A creative solution to protect health care providers at high risk of contracting the novel coronavirus amid a global shortage of personal protective equipment is attracting interest throughout the world, including in Japan.

The Aerosol Box, created and shared online by Lai Hsien-yung, an anesthesiologist from Taiwan, is a transparent box shielding a provider's face from aerosol particles contaminated by the virus while intubating an infected patient, many of whom develop respiratory failure.

(Supplied photo shows medical workers using an Aerosol Box to intubate a patient.)[Courtesy of Dr. Lai Hsien-yung]

"I felt that I was protected," said Takahiro Kusume, 32, a doctor on the frontlines of an anti-coronavirus team at a university hospital in Tokyo.

In April, he requested his brother, who owns a design studio in Kobe in the western prefecture of Hyogo to make the product based on the design shared online by Lai.

"I feel safe even when my face has to come close to a patient during my work," said a male doctor in his 50s at a medical facility in Osaka who is developing measures to prevent infections among staff and patients at the institution.

"We bought two of them to prepare for an increase in the number of patients," he added.

The Aerosol Box is a transparent box-like structure that can be cheaply made using acrylic or transparent polycarbonate sheet, according to the website, which gives design specifications.

It covers the head of the patient lying on the bed, with the healthcare provider sticking his or her arms in two holes on one side of the box.

The box "effectively shields a provider's face from a patient's airway, while allowing the provider to move his/her arms freely to perform all necessary tasks during endotracheal intubation," the website explains, adding that the box can be cleaned thoroughly with a solution of 70 percent alcohol or bleach to be reused for the next patient.

Lai, 52, who works at the Mennonite Christian Hospital in Hualien, eastern Taiwan, told Kyodo News that he was inspired by baby incubator apparatus.

As hospitals, overwhelmed by the rising numbers of coronavirus patients, are running out of N95 masks and other protective equipment, Lai didn't submit a patent application, preferring to put it online at the end of March so as to deploy it rapidly across the globe.

"I made this box to protect the doctors who are fighting on the frontline," Lai explained. He said he hoped "people (all) over the world can build and modify (them) by themselves."

Medical teams from countries that have been hit hard by the virus, including the United States and Spain, have tested and reported their experiences with the simple contraption as they adapt it in the field.

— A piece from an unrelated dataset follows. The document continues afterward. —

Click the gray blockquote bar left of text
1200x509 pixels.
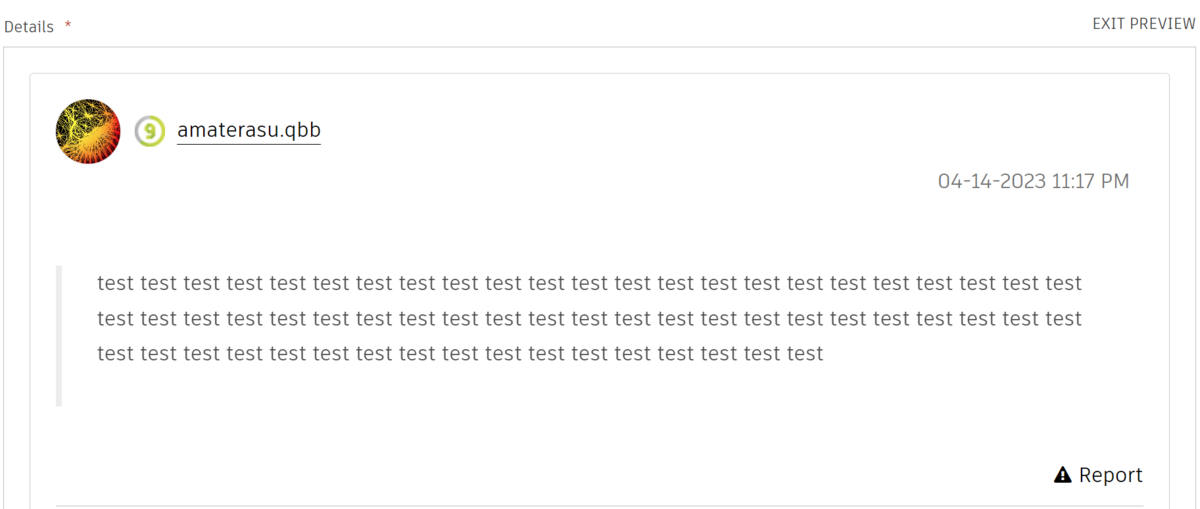(x=59, y=336)
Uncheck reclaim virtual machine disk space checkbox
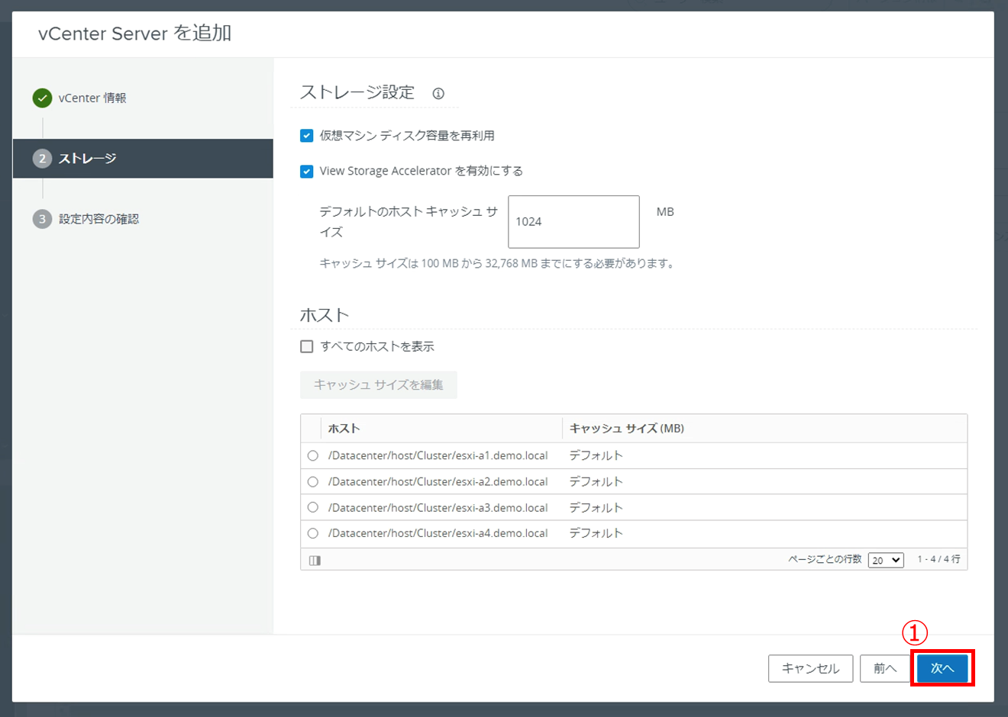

(Tetsuo Taniguchi, background, president of acrylic product maker Act, watches on as an employee cleans a completed Aerosol Box on April 22, 2020 in Osaka.)

One adaptation is an Aerosol Box that can be folded and shipped easily to be reassembled in a minute at its destination.

A Japanese acrylic company in Osaka, Act, has received orders for the Aerosol Box since mid-March, producing around 40 per day.

The company says it takes around 30 minutes to produce one, with a wholesale price of less than 10,000 yen ($93).

"We can make the product on the day we receive the order," said Tetsuo Taniguchi, the 70-year-old president of the company, whose around 10 employees also make countertop shields to protect against infectious droplets in face-to-face meetings.